= Short problem =
Extract each line from the items below that contains the word "computer".

= Supplied data =

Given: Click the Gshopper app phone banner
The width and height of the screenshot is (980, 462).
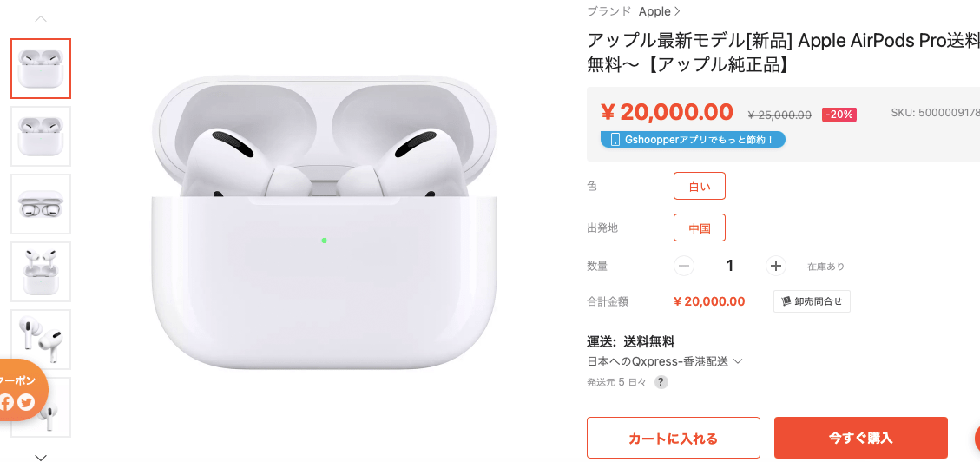Looking at the screenshot, I should 693,140.
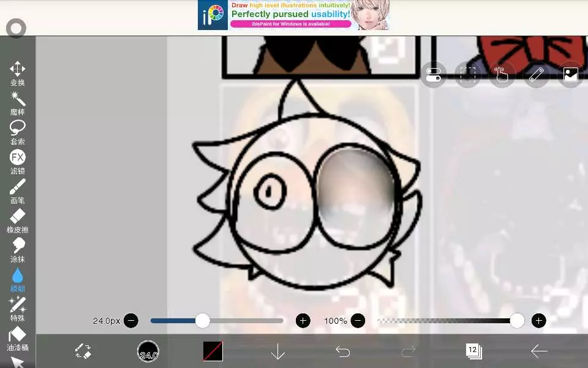Select the Eraser (橡皮擦) tool
588x368 pixels.
point(17,220)
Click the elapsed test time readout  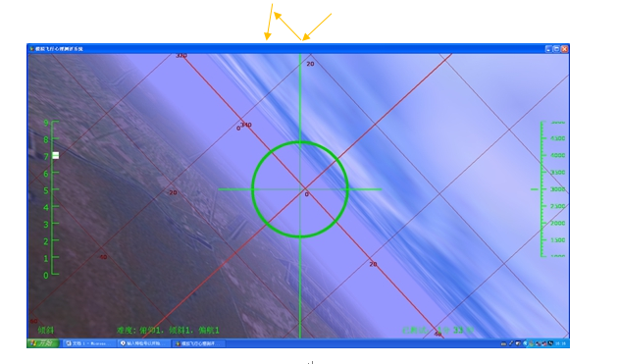coord(438,330)
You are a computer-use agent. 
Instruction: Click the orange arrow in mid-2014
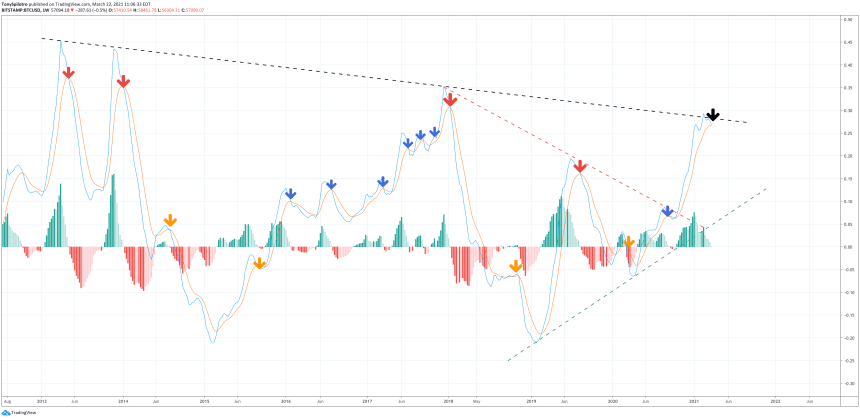170,220

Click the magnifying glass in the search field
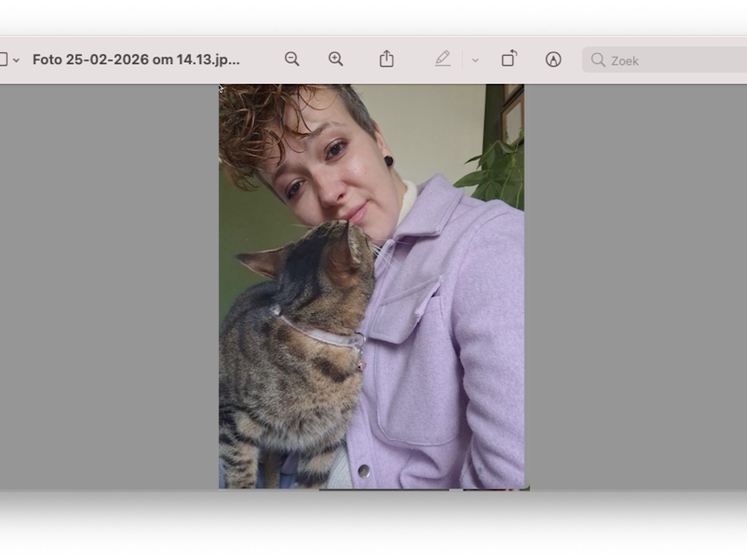pyautogui.click(x=598, y=60)
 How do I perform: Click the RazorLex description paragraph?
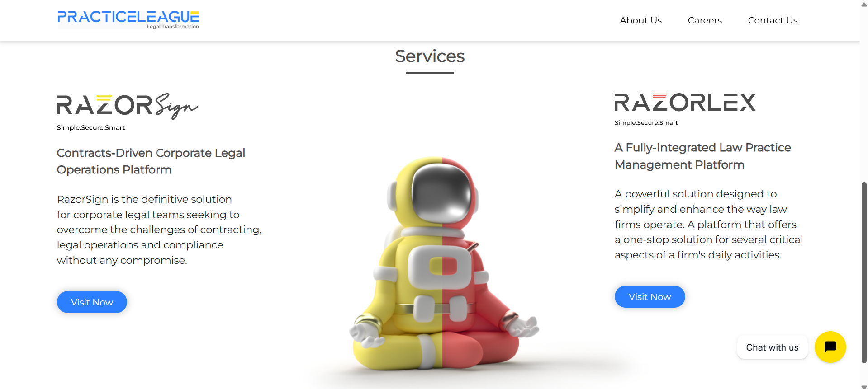click(709, 224)
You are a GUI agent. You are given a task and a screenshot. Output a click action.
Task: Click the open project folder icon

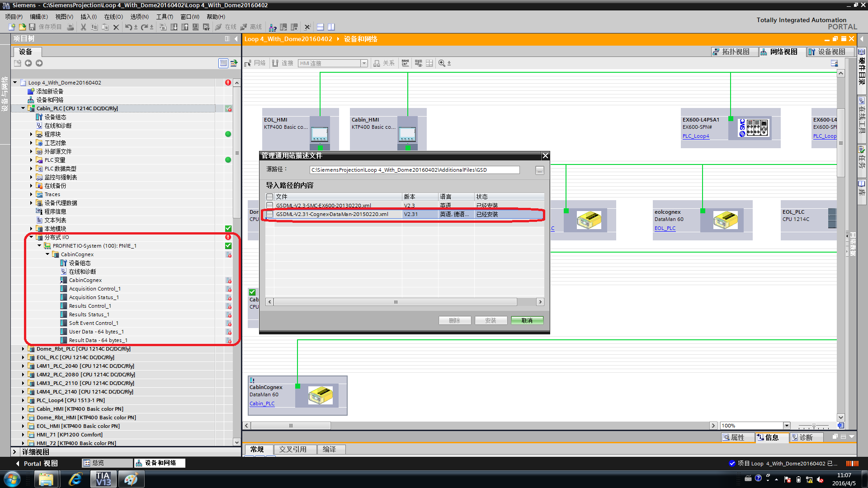tap(22, 27)
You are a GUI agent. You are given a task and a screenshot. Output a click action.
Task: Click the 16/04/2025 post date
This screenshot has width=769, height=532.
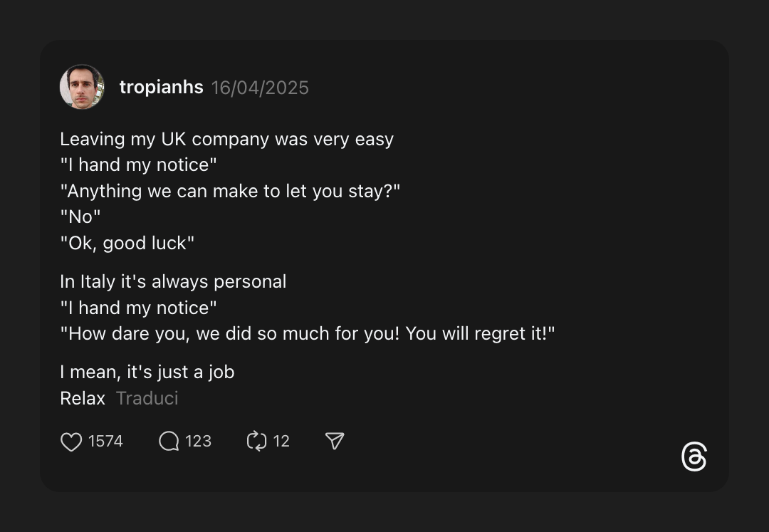coord(260,88)
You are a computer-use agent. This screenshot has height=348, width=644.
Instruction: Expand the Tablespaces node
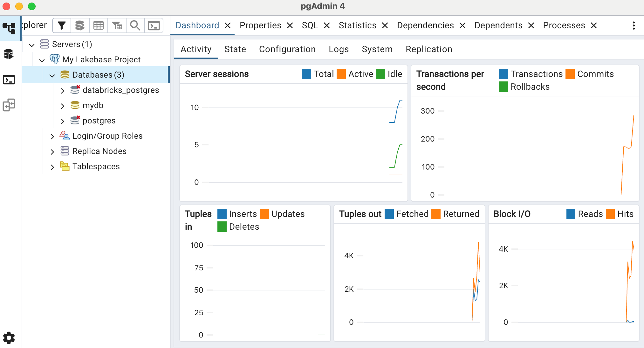[x=53, y=166]

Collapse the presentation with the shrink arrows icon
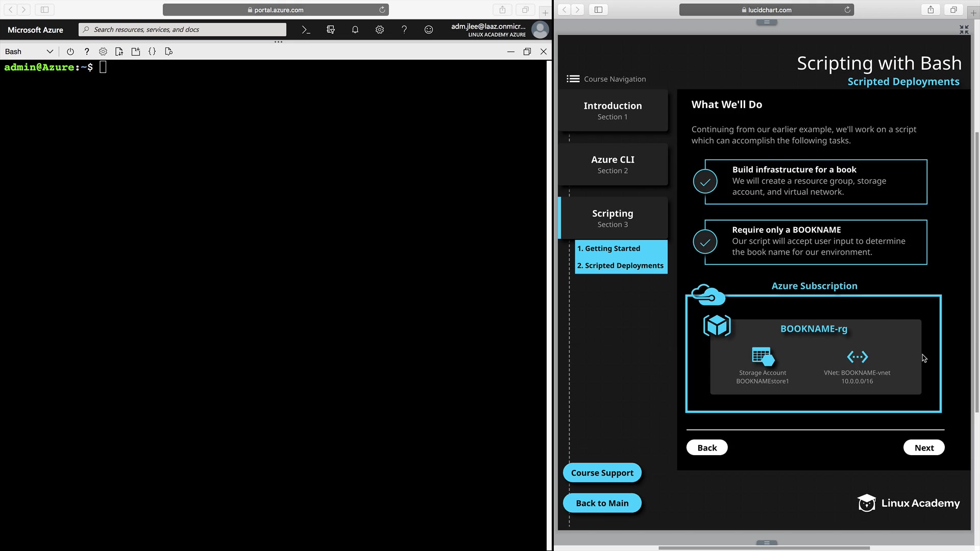(964, 30)
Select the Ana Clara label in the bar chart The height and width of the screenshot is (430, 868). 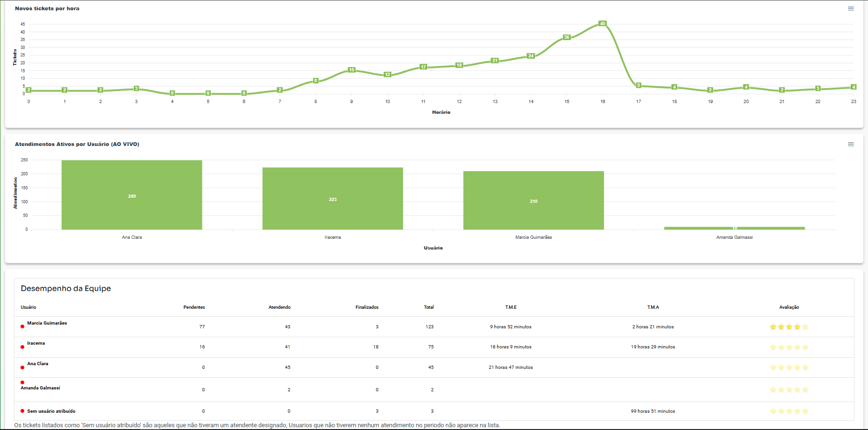(x=131, y=237)

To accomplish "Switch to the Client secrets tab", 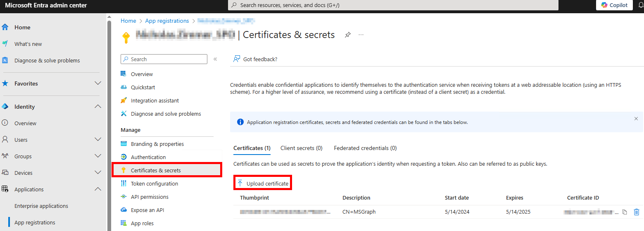I will [301, 148].
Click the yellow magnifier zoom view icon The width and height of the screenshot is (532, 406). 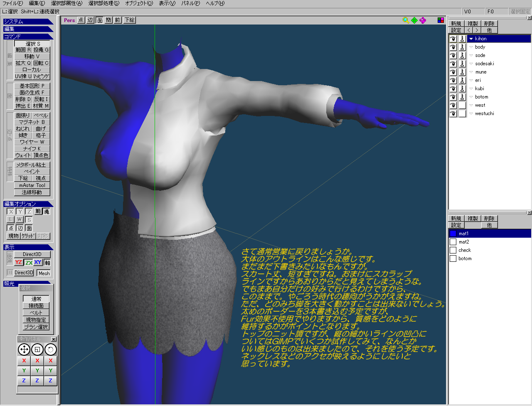[x=406, y=20]
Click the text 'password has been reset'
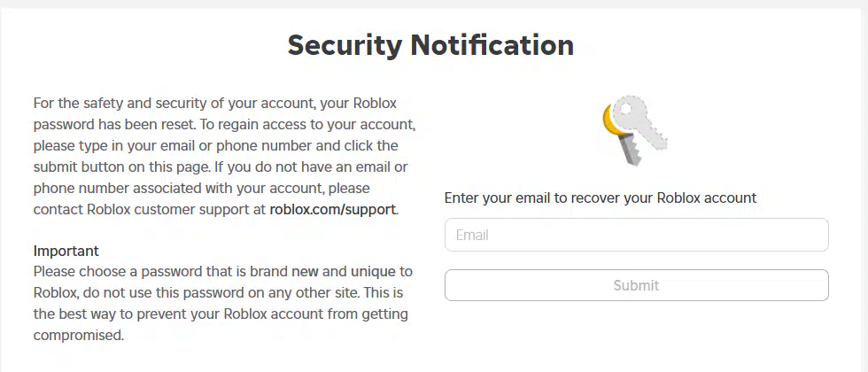 [x=114, y=125]
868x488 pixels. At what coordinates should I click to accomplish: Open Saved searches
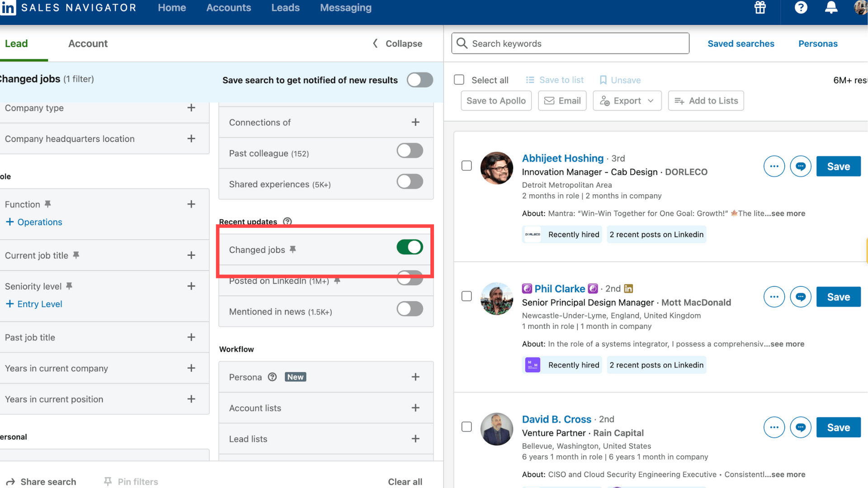[x=741, y=43]
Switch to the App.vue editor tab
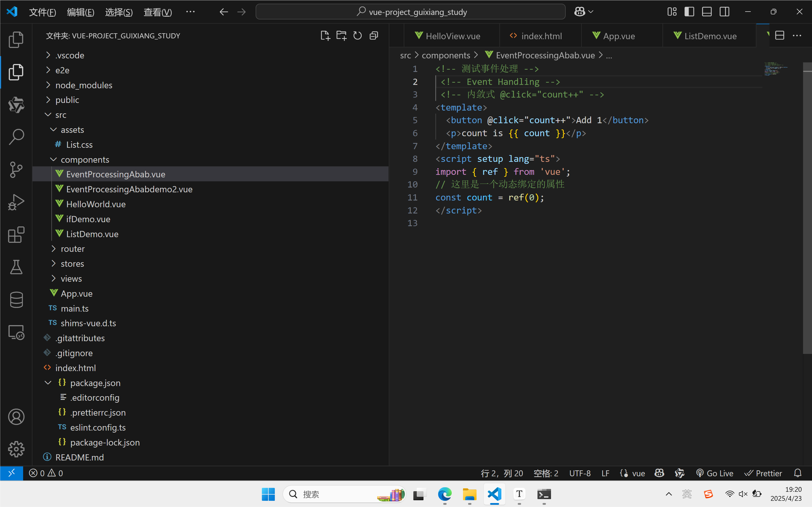The image size is (812, 507). [x=618, y=36]
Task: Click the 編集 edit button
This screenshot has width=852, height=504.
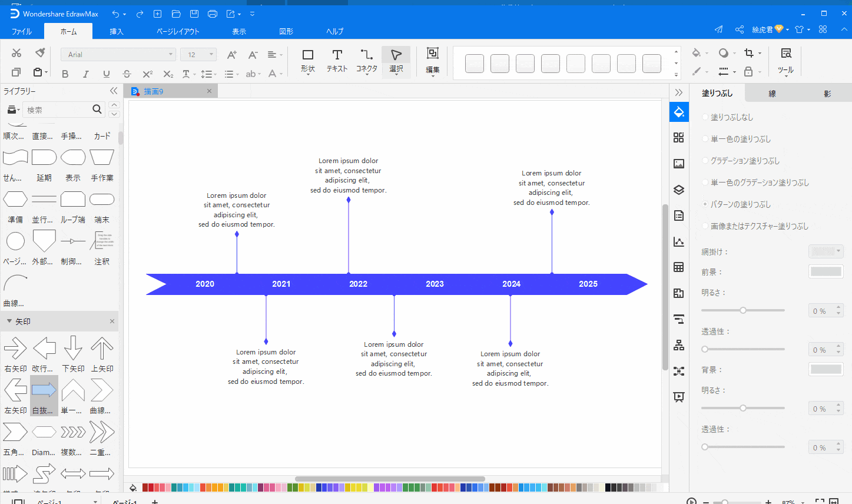Action: tap(433, 61)
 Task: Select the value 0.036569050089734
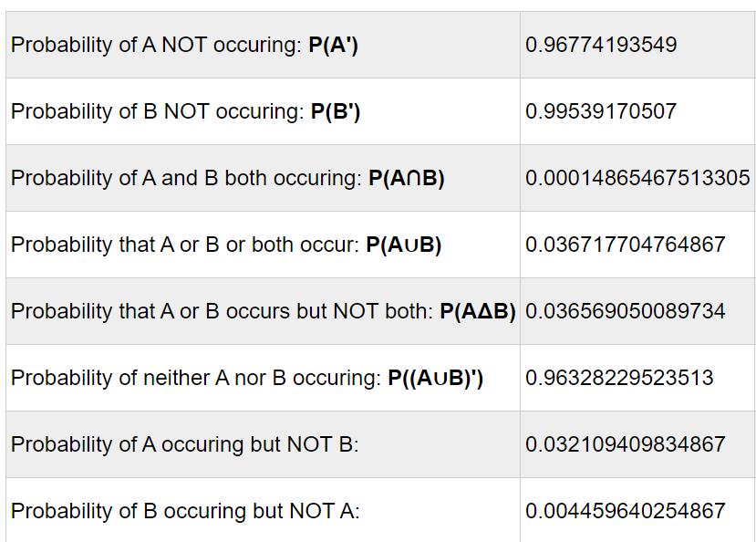pyautogui.click(x=626, y=311)
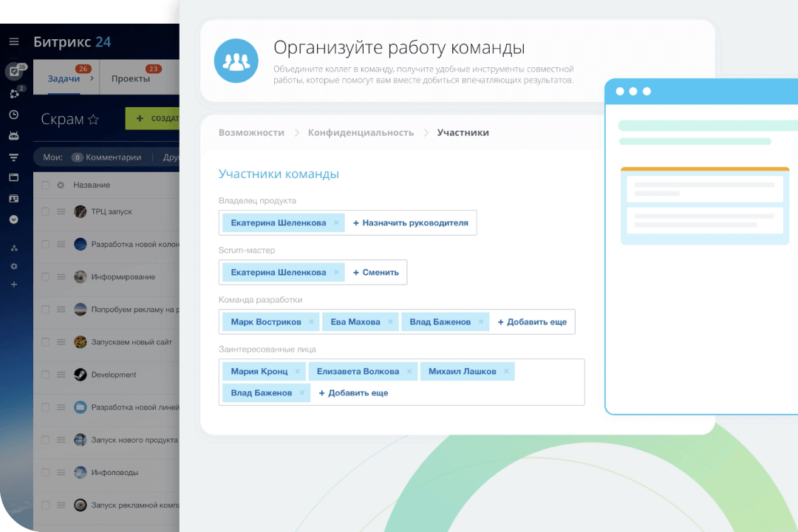The image size is (798, 532).
Task: Select the checkbox for Development row
Action: click(46, 375)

= Output =
You are a computer-use agent. 
You are a computer-use agent. This screenshot has height=348, width=644.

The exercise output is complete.